Maggie DeVries, 5, of a Chicago suburb has received more than 6,000 valentines from admirers across the world.

DeVries was diagnosed with intrinsic pontine glioma, a rare and aggressive brain tumor, in January and the valentines were just a sample of the outpouring of love she has received over the past month.

Olympic gold medalist Simone Biles sent a video to DeVries and a GoFundMe for the family has amassed close to $200,000.

“Never in our wildest dreams did we expect the outpouring of kindness that we’ve experienced,” DeVries’ mother Erin said in an interview. “There are so many nice people in our community.”

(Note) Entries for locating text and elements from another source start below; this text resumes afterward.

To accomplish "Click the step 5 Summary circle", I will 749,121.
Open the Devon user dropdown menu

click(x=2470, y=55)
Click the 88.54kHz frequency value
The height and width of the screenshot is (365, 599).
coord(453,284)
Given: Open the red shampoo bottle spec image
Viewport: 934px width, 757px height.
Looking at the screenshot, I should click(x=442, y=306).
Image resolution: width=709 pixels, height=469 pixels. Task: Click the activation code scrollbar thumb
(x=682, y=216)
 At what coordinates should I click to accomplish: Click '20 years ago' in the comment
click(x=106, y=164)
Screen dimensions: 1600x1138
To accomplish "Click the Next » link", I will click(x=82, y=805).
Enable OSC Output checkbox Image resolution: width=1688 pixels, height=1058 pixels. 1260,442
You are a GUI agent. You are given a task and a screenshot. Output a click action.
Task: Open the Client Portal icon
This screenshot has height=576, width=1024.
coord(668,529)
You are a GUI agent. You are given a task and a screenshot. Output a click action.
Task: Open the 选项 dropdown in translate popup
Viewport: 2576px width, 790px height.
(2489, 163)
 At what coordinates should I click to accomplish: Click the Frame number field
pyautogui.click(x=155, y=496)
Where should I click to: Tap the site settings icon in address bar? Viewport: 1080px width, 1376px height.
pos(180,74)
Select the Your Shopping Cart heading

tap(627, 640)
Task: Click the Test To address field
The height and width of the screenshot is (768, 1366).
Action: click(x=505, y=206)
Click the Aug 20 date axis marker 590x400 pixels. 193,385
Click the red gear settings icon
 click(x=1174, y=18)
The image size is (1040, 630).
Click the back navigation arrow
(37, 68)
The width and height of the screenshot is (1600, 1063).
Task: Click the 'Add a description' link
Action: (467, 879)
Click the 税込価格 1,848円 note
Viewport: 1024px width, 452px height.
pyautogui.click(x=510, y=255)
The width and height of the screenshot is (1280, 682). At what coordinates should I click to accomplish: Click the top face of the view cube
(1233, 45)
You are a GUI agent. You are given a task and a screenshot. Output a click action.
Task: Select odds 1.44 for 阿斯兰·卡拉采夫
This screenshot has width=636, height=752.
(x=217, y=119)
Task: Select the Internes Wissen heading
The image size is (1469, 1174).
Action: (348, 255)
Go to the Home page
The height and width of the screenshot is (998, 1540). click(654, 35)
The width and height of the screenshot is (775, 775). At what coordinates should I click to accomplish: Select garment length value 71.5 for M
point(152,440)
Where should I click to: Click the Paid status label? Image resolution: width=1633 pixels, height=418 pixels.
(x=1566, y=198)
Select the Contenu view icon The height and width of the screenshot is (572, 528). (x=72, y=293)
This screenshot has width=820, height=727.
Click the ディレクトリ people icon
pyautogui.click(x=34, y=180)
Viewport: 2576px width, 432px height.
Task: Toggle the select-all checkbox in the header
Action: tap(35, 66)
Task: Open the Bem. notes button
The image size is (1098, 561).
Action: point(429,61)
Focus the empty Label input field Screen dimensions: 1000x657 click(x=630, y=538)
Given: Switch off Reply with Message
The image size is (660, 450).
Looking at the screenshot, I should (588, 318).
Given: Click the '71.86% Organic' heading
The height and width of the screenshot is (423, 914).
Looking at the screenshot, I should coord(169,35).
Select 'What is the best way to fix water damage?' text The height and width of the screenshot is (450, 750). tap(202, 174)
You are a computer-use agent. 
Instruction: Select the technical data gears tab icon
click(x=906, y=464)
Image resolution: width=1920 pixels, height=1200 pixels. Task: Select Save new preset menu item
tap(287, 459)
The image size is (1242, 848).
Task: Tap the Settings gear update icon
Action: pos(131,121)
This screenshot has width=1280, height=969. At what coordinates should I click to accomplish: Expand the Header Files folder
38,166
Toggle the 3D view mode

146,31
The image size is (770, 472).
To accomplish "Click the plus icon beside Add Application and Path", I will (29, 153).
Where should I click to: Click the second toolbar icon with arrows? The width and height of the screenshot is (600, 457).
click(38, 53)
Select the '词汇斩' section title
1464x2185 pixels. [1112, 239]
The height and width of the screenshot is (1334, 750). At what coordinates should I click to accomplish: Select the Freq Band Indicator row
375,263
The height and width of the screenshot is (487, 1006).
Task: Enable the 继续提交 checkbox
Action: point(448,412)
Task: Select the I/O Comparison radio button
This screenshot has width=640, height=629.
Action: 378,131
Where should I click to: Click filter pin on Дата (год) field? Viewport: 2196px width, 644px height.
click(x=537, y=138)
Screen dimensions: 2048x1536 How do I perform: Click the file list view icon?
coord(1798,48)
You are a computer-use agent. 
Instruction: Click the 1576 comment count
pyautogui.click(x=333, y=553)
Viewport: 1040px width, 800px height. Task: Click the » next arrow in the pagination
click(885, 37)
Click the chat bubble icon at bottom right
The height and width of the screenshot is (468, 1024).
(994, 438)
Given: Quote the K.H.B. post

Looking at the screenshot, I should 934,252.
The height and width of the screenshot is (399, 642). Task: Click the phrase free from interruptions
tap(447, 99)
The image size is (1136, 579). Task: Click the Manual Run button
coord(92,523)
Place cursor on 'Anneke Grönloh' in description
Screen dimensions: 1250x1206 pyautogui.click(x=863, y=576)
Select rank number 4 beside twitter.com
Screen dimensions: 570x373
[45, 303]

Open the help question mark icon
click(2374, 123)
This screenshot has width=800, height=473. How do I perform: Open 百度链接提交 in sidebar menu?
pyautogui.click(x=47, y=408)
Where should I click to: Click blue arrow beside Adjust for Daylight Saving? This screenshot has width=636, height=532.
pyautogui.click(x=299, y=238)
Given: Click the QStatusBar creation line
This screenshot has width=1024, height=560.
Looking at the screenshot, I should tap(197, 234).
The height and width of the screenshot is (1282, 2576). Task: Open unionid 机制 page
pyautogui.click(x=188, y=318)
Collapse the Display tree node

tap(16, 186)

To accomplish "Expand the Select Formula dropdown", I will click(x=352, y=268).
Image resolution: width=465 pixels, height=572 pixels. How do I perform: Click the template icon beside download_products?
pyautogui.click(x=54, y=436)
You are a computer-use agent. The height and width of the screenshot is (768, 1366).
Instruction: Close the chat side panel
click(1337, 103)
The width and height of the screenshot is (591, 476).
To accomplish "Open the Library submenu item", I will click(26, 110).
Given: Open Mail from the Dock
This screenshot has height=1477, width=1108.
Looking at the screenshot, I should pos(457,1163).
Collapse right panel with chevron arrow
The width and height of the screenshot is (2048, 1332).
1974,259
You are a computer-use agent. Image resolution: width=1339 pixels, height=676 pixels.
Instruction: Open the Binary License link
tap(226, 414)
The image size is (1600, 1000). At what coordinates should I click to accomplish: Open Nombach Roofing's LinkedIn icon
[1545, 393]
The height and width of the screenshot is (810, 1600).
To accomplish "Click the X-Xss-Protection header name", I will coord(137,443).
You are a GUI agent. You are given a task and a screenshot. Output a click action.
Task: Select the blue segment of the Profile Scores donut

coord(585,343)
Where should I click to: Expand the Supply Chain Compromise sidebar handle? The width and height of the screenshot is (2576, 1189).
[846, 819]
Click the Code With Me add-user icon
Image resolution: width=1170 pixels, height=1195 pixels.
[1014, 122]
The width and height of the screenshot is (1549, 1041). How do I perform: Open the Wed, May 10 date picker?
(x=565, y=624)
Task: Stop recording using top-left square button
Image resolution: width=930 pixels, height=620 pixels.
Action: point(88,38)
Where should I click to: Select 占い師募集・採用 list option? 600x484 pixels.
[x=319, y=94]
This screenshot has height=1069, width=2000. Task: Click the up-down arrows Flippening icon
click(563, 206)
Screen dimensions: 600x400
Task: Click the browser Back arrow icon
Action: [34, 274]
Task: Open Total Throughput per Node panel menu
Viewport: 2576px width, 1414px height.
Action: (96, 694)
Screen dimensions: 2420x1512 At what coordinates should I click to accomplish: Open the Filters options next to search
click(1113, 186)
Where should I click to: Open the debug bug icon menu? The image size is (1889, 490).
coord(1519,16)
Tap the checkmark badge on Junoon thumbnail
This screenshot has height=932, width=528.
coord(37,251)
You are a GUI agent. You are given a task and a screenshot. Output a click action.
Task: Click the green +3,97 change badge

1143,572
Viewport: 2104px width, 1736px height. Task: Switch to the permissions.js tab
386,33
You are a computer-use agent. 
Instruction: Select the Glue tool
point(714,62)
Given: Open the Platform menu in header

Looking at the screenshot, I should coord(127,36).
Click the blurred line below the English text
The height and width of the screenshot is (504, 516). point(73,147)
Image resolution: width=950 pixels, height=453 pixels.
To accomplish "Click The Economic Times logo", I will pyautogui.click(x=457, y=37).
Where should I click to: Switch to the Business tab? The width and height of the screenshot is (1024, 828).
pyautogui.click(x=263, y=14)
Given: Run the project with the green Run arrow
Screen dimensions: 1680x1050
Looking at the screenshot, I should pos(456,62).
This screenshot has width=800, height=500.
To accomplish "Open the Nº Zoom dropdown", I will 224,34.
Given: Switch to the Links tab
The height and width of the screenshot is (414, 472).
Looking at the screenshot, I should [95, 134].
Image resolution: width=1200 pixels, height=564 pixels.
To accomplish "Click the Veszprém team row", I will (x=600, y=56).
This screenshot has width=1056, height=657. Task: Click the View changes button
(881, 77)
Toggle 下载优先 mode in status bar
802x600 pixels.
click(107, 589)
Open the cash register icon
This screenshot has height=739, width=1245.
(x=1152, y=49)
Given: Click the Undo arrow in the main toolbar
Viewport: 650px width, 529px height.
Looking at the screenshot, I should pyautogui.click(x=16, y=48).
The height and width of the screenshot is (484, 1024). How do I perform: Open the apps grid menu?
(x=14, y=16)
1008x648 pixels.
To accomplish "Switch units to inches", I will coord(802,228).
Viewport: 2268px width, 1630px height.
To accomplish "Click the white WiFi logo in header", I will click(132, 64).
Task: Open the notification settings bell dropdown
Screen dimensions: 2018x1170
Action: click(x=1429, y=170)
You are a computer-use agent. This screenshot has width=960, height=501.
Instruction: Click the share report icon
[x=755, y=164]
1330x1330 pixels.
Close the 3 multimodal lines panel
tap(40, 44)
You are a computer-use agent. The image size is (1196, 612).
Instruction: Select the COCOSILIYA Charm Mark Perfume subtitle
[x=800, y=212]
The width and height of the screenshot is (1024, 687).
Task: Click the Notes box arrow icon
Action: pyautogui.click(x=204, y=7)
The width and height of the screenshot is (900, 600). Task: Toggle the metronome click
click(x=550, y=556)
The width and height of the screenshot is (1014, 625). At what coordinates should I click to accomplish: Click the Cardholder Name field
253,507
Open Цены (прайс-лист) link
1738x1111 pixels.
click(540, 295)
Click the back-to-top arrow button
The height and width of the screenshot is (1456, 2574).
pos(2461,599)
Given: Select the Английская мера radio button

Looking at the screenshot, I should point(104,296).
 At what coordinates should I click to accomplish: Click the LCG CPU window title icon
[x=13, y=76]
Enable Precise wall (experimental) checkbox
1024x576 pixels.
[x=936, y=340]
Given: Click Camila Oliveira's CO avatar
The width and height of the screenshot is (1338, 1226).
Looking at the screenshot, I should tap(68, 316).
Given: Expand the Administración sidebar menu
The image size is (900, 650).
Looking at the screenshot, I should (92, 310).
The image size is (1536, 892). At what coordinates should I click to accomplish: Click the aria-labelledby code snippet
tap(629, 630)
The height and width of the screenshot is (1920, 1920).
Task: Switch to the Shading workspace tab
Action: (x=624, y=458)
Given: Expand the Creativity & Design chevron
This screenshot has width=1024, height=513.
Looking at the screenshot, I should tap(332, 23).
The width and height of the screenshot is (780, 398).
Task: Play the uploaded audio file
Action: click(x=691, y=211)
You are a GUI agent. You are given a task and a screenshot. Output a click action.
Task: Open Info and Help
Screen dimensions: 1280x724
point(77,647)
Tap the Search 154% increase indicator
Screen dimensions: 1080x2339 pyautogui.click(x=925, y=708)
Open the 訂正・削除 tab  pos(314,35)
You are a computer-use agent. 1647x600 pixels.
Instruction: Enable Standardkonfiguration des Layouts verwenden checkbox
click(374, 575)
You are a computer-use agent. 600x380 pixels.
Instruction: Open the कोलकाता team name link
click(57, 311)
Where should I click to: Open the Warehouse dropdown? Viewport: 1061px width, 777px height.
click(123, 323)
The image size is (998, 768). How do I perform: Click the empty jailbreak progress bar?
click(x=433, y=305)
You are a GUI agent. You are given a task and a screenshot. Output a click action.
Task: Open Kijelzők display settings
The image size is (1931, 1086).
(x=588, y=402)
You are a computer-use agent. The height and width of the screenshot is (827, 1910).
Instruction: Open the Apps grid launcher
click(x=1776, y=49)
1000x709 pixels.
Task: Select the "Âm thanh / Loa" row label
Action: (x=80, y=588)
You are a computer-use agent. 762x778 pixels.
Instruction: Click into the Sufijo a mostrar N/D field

DeVries’ tumor is in a part of the brainstem which is responsible for bodily functions such as breathing and therefore takes surgery off the table. DeVries has enrolled onto a clinical trial at Ann & Robert H. Lurie Children's Hospital of Chicago.

“Jeopardy!” champion announces she was receiving cancer treatments during auditions

“Jeopardy!” champion Christine Whelchel recently announced during Wednesday night’s episode that she was undergoing treatment for breast cancer during her auditions.

"I was diagnosed in March of 2021, and one of the first things I did a couple of weeks after being diagnosed was take the ‘Jeopardy!’ test. And I ended up getting my audition the night before my surgery in May,” she said to host Ken Jennings.

Whelchel went on to become a two-day ‘Jeopardy!’ winner on Feb. 23 and Feb. 24, and will go on to play tonight, Feb. 25.